Part 2: Healthcare Data

8. What Is a Claim?
A claim is a formal request for payment submitted by a healthcare provider to a health plan or government payer (e.g., Medicare) for services rendered to a patient. It includes diagnosis codes, procedure codes, dates of service, and billing information.

9. What Is an Encounter?
An encounter refers to any interaction between a patient and a healthcare provider (in-person, telehealth, etc.). In risk adjustment, only face-to-face encounters are generally acceptable for submitting diagnoses.

10. What Is a Provider?
A provider is any qualified healthcare professional or facility that delivers care (physicians, nurse practitioners, hospitals, clinics, etc.). In risk adjustment, only certain provider types are acceptable sources for diagnosis codes.

11. What Is a Member?
A member (or beneficiary/enrollee) is an individual who is covered by a health insurance plan. In Medicare Advantage, members are the patients whose risk scores determine plan reimbursement.

12. ICD-10-CM Basics
The International Classification of Diseases, 10th Revision, Clinical Modification (ICD-10-CM) is the standard system used in the U.S. to report medical diagnoses.

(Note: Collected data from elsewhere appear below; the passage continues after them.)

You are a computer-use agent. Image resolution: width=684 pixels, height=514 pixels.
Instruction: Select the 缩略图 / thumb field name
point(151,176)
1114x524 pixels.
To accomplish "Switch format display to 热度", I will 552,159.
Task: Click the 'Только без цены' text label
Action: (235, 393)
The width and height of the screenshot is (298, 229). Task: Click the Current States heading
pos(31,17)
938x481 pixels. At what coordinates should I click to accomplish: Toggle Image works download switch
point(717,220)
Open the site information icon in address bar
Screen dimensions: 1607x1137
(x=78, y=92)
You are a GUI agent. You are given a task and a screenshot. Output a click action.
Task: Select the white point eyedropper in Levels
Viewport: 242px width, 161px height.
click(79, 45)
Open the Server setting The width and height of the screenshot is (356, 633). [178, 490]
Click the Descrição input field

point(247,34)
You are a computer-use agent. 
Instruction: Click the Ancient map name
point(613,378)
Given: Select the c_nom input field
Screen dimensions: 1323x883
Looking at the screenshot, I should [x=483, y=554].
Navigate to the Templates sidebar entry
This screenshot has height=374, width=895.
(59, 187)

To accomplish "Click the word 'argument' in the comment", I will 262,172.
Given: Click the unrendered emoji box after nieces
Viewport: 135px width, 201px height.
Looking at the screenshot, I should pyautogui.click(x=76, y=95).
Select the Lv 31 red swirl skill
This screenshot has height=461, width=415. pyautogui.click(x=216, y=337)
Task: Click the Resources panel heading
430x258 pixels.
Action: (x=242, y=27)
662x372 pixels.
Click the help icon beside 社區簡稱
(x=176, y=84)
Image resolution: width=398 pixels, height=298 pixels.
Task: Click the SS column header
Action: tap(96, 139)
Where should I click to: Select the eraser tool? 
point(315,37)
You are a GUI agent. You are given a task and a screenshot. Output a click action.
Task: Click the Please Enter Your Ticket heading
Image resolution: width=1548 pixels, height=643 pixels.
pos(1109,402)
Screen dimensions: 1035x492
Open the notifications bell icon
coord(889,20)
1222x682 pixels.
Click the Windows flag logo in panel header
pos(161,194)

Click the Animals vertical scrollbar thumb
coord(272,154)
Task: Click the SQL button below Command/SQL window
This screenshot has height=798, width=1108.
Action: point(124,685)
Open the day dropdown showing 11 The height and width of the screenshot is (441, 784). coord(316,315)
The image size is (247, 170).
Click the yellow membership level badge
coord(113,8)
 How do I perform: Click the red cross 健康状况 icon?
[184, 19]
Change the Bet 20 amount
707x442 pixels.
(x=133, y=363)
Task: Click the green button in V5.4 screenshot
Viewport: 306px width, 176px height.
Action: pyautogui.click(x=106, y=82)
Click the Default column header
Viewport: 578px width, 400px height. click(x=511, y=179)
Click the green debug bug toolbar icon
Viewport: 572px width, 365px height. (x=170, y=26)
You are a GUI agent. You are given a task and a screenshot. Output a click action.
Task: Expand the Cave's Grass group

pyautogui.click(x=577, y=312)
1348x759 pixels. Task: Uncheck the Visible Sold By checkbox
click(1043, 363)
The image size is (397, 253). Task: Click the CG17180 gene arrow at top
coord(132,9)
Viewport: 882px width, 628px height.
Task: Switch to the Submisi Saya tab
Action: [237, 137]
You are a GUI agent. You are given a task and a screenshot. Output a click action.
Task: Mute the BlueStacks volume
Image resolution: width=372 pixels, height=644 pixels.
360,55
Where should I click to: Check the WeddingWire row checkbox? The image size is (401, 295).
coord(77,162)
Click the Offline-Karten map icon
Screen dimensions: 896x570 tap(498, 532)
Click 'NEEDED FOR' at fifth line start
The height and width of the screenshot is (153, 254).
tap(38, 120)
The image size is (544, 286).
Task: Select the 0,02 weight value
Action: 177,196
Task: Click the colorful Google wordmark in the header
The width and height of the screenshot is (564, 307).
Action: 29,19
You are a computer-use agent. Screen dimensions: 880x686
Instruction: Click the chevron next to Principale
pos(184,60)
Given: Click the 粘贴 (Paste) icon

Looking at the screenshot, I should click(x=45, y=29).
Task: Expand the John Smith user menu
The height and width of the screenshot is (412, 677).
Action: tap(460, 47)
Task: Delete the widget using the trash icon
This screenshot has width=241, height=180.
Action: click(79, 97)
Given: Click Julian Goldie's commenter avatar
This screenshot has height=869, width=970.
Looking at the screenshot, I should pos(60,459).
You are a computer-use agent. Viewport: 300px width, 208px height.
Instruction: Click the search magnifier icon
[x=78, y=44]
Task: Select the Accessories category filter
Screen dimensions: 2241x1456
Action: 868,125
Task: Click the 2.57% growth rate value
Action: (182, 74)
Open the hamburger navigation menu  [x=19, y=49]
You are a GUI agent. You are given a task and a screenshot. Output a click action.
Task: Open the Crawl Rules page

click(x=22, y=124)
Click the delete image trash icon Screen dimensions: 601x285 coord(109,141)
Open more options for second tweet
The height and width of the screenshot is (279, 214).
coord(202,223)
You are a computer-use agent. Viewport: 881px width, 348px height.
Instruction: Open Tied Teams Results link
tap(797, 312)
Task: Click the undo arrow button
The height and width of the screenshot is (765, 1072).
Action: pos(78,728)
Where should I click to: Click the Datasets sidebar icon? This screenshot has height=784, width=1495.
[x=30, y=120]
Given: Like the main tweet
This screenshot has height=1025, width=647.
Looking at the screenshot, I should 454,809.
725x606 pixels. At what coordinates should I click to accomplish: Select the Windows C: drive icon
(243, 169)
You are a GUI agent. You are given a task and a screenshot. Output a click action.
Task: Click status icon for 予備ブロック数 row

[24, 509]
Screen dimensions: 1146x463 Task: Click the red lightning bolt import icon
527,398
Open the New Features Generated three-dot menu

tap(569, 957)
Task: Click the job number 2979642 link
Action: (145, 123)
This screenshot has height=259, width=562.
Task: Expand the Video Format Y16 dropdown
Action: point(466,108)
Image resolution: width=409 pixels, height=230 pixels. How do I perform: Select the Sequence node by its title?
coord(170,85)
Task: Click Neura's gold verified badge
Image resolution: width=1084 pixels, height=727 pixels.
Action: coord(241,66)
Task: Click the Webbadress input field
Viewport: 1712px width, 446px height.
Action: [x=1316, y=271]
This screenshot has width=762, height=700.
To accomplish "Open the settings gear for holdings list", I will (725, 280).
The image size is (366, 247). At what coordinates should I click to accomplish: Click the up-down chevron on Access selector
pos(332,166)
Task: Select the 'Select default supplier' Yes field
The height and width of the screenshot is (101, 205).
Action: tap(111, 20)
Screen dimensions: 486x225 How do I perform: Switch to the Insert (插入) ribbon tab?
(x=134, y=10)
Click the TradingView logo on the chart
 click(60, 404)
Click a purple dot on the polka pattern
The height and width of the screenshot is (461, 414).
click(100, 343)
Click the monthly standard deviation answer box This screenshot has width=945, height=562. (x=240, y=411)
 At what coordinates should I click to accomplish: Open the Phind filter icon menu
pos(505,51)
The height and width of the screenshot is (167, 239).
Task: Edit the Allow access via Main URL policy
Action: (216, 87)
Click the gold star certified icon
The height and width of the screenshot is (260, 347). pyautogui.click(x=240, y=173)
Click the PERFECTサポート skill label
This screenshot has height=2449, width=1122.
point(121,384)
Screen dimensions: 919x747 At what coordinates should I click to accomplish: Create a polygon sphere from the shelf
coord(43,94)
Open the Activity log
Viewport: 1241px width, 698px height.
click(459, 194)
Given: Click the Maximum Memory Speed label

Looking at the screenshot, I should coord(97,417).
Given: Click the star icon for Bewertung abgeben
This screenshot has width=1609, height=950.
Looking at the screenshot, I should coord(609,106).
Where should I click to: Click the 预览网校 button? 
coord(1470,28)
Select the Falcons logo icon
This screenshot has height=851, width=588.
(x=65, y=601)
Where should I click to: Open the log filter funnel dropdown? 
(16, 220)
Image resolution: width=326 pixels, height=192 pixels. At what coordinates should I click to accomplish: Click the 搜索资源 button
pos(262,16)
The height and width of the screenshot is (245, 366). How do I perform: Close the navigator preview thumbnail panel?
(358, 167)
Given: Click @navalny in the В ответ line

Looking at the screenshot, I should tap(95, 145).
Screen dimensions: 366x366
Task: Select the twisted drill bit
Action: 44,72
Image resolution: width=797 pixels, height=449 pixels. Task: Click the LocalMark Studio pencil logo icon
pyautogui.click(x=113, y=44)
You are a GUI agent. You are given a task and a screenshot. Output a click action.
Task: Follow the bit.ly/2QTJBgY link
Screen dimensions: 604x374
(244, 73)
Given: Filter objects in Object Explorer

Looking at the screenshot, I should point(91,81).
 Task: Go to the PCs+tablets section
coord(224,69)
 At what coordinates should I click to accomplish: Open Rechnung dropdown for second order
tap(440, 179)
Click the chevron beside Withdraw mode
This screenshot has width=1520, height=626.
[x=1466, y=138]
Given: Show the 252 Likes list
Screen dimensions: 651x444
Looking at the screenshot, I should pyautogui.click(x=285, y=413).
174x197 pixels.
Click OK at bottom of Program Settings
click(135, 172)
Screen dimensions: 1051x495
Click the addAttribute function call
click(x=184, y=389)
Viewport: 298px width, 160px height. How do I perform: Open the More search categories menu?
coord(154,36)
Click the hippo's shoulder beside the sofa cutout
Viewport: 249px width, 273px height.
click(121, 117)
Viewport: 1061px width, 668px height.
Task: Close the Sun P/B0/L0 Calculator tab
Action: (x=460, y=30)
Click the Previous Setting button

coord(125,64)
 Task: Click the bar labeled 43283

Accurate and specific ICD-10 coding is the foundation of risk adjustment.

13. CPT and HCPCS Basics

  • CPT (Current Procedural Terminology): Codes used to report medical, surgical, and diagnostic procedures.
  • HCPCS (Healthcare Common Procedure Coding System): Includes CPT codes plus additional codes for supplies, equipment, and services not covered by CPT.

These code sets are critical for determining whether an encounter qualifies for risk adjustment.